Un episodio del cavallo rosso commentato da Andrea Sciffo

Il cavallo rosso - edizione spagnolaIl romanzo maggiore di Eugenio Corti possiede le due caratteristiche di una vera opera d’arte: primo, è il testo stesso nella sua bellezza che si pone a giudicare il lettore, dato che lo attira o lo allontana dai propri tesori (io, rileggendolo per quest’occasione, l’ho trovato travolgente).

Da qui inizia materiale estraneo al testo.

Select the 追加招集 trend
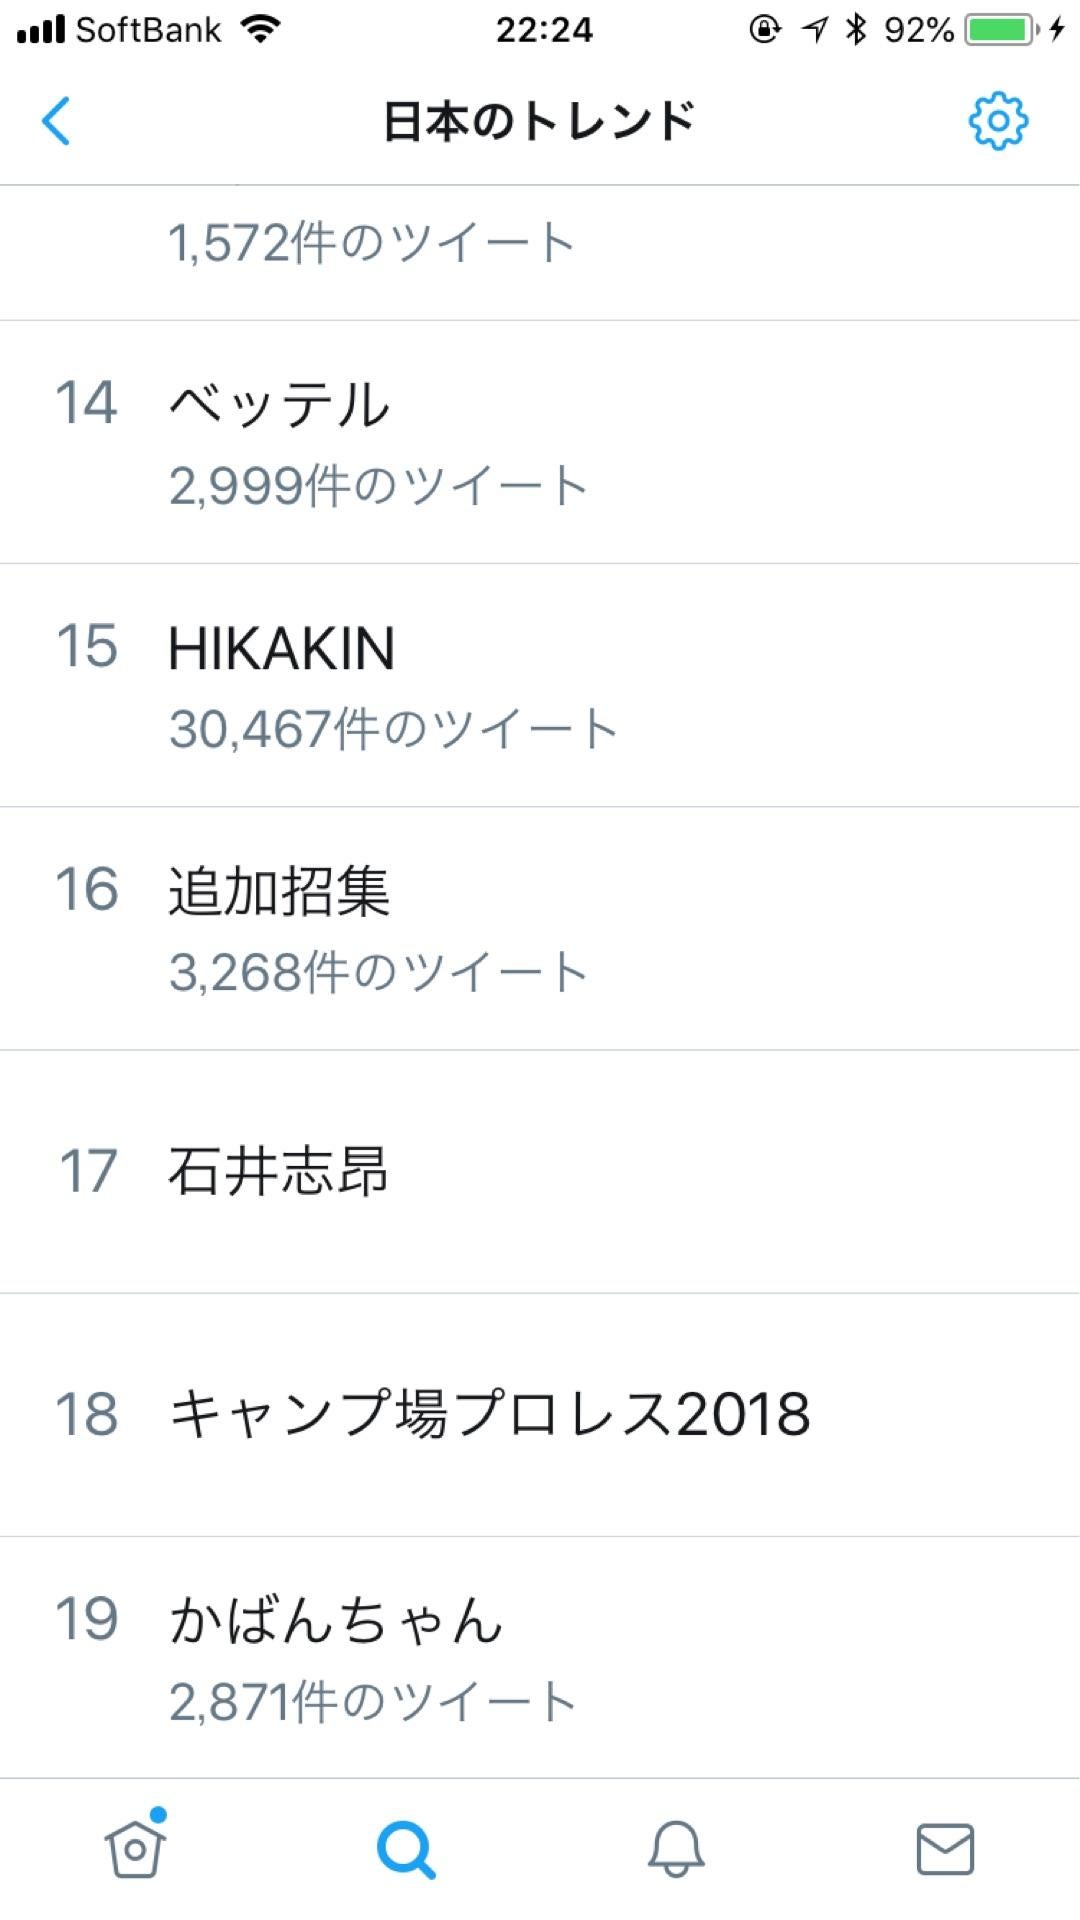Viewport: 1080px width, 1920px height. (x=540, y=928)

Secondo, pur essendo Il cavallo rosso una narrazione realistica di guerra e di storia militare, in esso prevalgono alcune scene di uomini che muoiono non perché vengano uccisi (cosa ovvia), ma perché “incontrano la propria morte”: fatto più unico che raro per noi che siamo costretti a vivere un’epoca in cui letteratura e cinema riproducono morbosamente l’omicidio e l’assassinio.

Tutta un’altra cosa con Corti, che è scrittore paragonabile a un Aleksandr Solženicyn o a un Vassilij Grossman; infatti, è impossibile non fremere di commozione e di dolore leggendo la sequenza che conduce alla morte del bersagliere Stefano Giovenzana sul fronte russo (pagg. 317-324): era il 20 dicembre 1942, e il giovane contadino brianzolo proiettato nella guerra delle truppe italo-tedesche contro i sovietici trovò la morte durante uno scontro a fuoco, in mezzo alla pianura ghiacciata presso il fiume Don, nello scenario livido di una battaglia di fanteria. Il personaggio si trovava in una situazione disperata, senza via d’uscita, con al fianco un solo commilitone, per di più sconosciuto, accerchiati dai nemici, e avendolo capito: “non per questo però accettavano di morire” (p.319).

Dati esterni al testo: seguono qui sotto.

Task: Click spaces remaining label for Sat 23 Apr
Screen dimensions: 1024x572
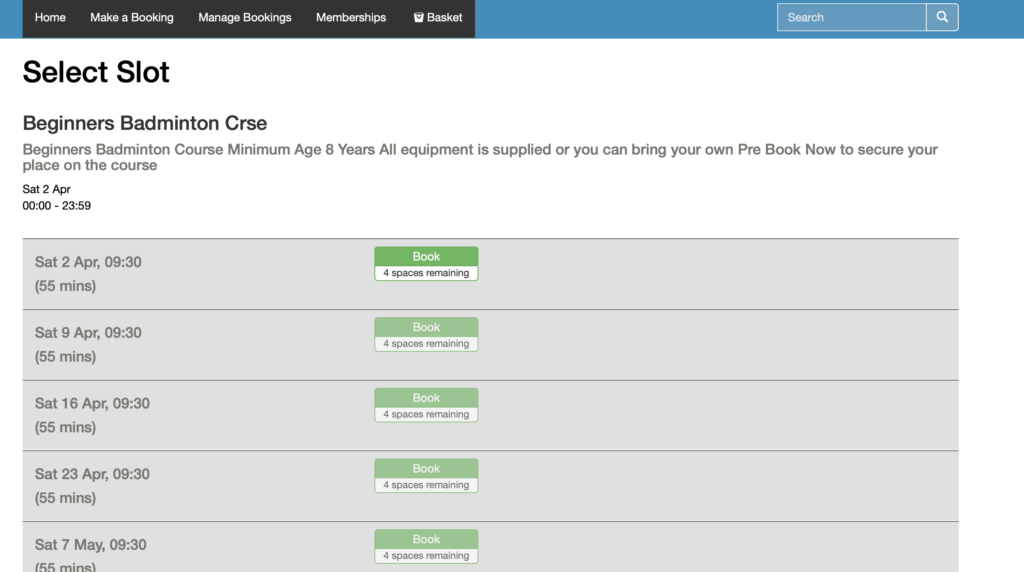Action: [426, 485]
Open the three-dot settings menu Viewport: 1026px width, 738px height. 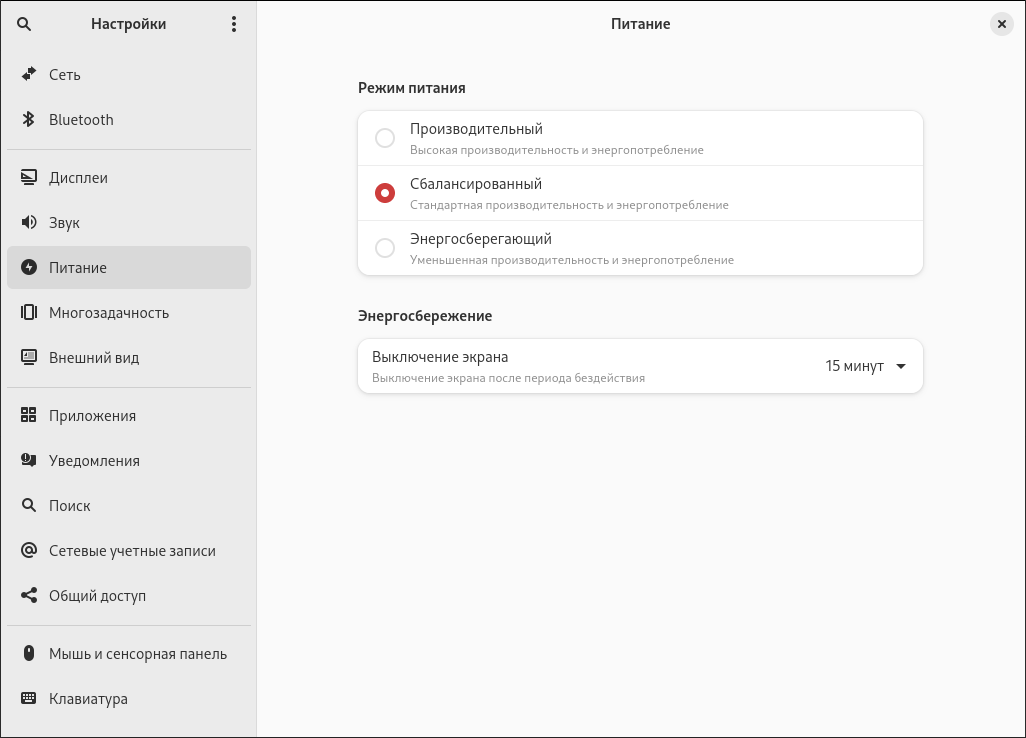point(234,24)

Il lettore (cioè, io) è qui assalito da un’angoscia senza limite: quella di essere braccato e di terminare i propri giorni tra estranei, sperduti. Appare la nota dominante della narrativa cortiana: la realtà quotidiana appare anche come un destino, ed è famigliare ed estranea nello stesso momento: per questo, il suo è un romanzo cristiano. Ma il capolavoro di finezza esce dalle mani di Corti romanziere quando deve descrivere l’atto della morte: colpito da una sventagliata di pallottole, Stefano si sforza “di reprimere la propria orribile agitazione”, poi chiude gli occhi, e gli appare sua madre “seduta lì, nella cucina di casa, al solito posto: la mamma dalla sedia lo guardava” (p.322).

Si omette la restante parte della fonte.